Diese Unsicherheit hat der Oberste Gerichtshof nun beendet, ja hinweggefegt, wenn auch mit knapper Mehrheit. Es ist ein Sieg für die Freiheit, zu lieben - und ein Urteil in der Tradition von Bürgerrechts-Entscheidungen wie der Gleichstellung der Afroamerikaner in den Sechzigern.
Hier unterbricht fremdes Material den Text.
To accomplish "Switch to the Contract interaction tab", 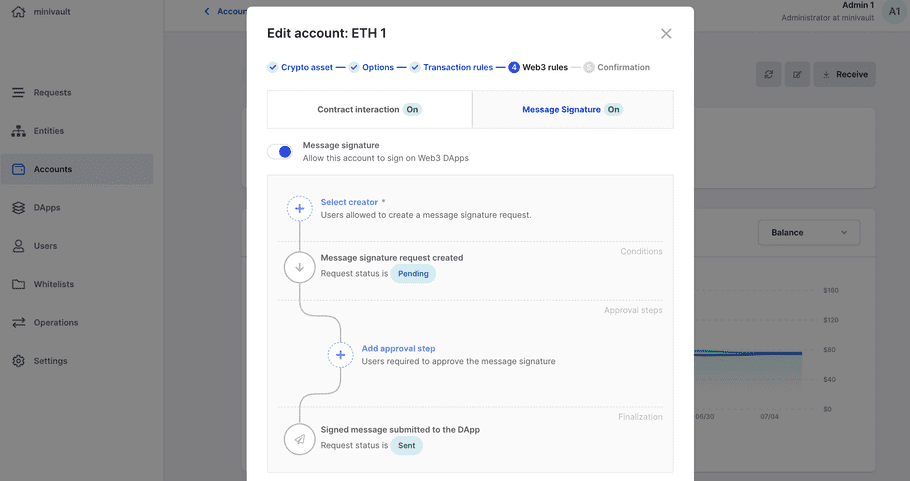I will pos(369,110).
Der 14. Zusatzartikel der Vereinigten Staaten garantiert die Gleichheit der Menschen vor dem Gesetz. Dass dies nun auch für die Ehe gilt, stärkt auch die säkulare Säule Amerikas: Nicht die Kirche, sondern der Staat definiert, was unter Ehe zu verstehen ist. In einem Land mit einer stark religiösen Tradition, in dem Teile der Freikirchen weiterhin offen Homophobie predigen, ist das bemerkenswert.

Millionen von Amerikanern wurden wegen ihrer sexuellen Orientierung über Jahrhunderte als abnormal, pervers, moralisch niederwertig oder sogar geisteskrank gebrandmarkt. Kein Urteil, kein Gesetz kann Diskriminierung und Vorurteile mit einem Federstrich löschen, und selbst flächendeckende Akzeptanz ist in diesem Land mit seinen starken Gegensätzen keine Selbstverständlichkeit. Doch der Staat sagt nun: Lasst die Menschen ihre Schilder mit "Gott hasst Schwule" hochhalten, du und dein Partner seid nicht schlechter oder besser als das Hetereo-Ehepaar von nebenan. Das ist ein starkes Signal.

Die neue Normalität

Bis vor 20 Jahren hatte sich der Supreme Court nicht mit diesem Thema beschäftigen wollen. Das Urteil trägt deshalb der Veränderung der amerikanischen Gesellschaft Rechnung, einer stetig einsickernden Normalität, die vor allem für junge Menschen und in größeren Städten längst selbstverständlich ist. Inzwischen sprechen sich Umfragen zufolge mehr als 60 Prozent der Amerikaner für gleichgeschlechtliche Ehen aus.

Europa ist schnell dabei, den USA einen illiberalen Kern und die Tendenz zur Stagnation zu unterstellen. Dabei unterschätzt die andere Seite des Atlantiks manchmal die Dynamik, die in dieser sich stets erneuernden Gesellschaft liegt. Dieser Tag wird deshalb auch an Deutschland nicht spurlos vorübergehen: 14 Jahre nach der Verabschiedung des Gesetzes zur gleichgeschlechtlichen Lebenspartnerschaft ist es Zeit für eine Debatte über die Ehe zwischen Menschen, unabhängig von Geschlecht und sexueller Präferenz.